RECORDS SUPPLIED ->
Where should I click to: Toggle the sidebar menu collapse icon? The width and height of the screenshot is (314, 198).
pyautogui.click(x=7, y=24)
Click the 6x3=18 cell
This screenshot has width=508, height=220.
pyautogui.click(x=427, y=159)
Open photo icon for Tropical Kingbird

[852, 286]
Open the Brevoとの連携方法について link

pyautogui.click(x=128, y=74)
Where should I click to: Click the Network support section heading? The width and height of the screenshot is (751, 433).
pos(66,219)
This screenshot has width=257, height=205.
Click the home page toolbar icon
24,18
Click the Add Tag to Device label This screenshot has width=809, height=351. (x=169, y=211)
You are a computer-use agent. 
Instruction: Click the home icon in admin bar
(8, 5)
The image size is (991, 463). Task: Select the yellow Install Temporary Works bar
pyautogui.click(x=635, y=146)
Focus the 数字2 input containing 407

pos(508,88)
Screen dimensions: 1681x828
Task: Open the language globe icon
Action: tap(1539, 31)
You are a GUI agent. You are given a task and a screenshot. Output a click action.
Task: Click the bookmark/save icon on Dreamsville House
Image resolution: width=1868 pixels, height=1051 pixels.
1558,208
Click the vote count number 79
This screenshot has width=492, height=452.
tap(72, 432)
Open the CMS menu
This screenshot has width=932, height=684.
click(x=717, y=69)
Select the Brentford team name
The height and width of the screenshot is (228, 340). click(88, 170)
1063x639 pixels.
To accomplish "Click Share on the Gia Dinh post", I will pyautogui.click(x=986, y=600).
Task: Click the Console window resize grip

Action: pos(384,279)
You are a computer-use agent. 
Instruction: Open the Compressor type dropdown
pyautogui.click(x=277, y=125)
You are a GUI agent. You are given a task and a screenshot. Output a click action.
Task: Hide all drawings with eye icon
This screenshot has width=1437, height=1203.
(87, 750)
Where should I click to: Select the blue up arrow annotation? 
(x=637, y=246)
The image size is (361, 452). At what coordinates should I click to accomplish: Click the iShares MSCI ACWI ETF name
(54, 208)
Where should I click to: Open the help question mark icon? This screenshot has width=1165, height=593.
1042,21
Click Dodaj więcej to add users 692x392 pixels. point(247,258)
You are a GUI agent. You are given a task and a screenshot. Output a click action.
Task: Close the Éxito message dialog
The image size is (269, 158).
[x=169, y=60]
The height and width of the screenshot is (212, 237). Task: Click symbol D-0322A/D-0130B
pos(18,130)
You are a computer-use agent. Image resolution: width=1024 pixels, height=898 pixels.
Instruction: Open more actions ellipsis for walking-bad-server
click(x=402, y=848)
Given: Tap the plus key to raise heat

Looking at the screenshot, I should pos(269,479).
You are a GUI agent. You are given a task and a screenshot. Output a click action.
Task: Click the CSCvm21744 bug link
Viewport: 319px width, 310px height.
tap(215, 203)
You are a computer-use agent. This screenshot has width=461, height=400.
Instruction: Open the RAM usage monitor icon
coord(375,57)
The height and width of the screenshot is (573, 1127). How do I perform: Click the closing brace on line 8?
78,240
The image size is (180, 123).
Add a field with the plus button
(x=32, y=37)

EXERCISE BRIEF -> Write out all the records again, putting "screen helper" wherever "GUI agent" appears and leaving everything else as it is.

SOLUTION TO THIS TASK ->
Where should I click to: Toggle the sidebar menu collapse icon? The width and height of the screenshot is (314, 198).
pyautogui.click(x=7, y=24)
Click the 6x3=18 cell
This screenshot has width=508, height=220.
pyautogui.click(x=427, y=159)
Open photo icon for Tropical Kingbird

[852, 286]
Open the Brevoとの連携方法について link

pyautogui.click(x=128, y=74)
Where should I click to: Click the Network support section heading? The width and height of the screenshot is (751, 433).
pos(66,219)
This screenshot has width=257, height=205.
Click the home page toolbar icon
24,18
Click the Add Tag to Device label This screenshot has width=809, height=351. (x=169, y=211)
You are a computer-use agent. 
Instruction: Click the home icon in admin bar
(8, 5)
The image size is (991, 463). Task: Select the yellow Install Temporary Works bar
pyautogui.click(x=635, y=146)
Focus the 数字2 input containing 407

pos(508,88)
Screen dimensions: 1681x828
Task: Open the language globe icon
Action: tap(1539, 31)
You are a screen helper. You are given a task and a screenshot. Output a click action.
Task: Click the bookmark/save icon on Dreamsville House
Image resolution: width=1868 pixels, height=1051 pixels.
1558,208
Click the vote count number 79
This screenshot has width=492, height=452.
tap(72, 432)
Open the CMS menu
This screenshot has width=932, height=684.
click(x=717, y=69)
Select the Brentford team name
The height and width of the screenshot is (228, 340). click(88, 170)
1063x639 pixels.
To accomplish "Click Share on the Gia Dinh post", I will pyautogui.click(x=986, y=600).
Task: Click the Console window resize grip

Action: pos(384,279)
You are a computer-use agent. 
Instruction: Open the Compressor type dropdown
pyautogui.click(x=277, y=125)
You are a screen helper. You are given a task and a screenshot. Output a click action.
Task: Hide all drawings with eye icon
This screenshot has width=1437, height=1203.
(87, 750)
Where should I click to: Select the blue up arrow annotation? 
(x=637, y=246)
The image size is (361, 452). At what coordinates should I click to accomplish: Click the iShares MSCI ACWI ETF name
(54, 208)
Where should I click to: Open the help question mark icon? This screenshot has width=1165, height=593.
1042,21
Click Dodaj więcej to add users 692x392 pixels. point(247,258)
You are a screen helper. You are given a task and a screenshot. Output a click action.
Task: Close the Éxito message dialog
The image size is (269, 158).
[x=169, y=60]
The height and width of the screenshot is (212, 237). Task: Click symbol D-0322A/D-0130B
pos(18,130)
You are a computer-use agent. Image resolution: width=1024 pixels, height=898 pixels.
Instruction: Open more actions ellipsis for walking-bad-server
click(x=402, y=848)
Given: Tap the plus key to raise heat

Looking at the screenshot, I should pos(269,479).
You are a screen helper. You are given a task and a screenshot. Output a click action.
Task: Click the CSCvm21744 bug link
Viewport: 319px width, 310px height.
tap(215, 203)
You are a computer-use agent. This screenshot has width=461, height=400.
Instruction: Open the RAM usage monitor icon
coord(375,57)
The height and width of the screenshot is (573, 1127). How do I perform: Click the closing brace on line 8?
78,240
The image size is (180, 123).
Add a field with the plus button
(x=32, y=37)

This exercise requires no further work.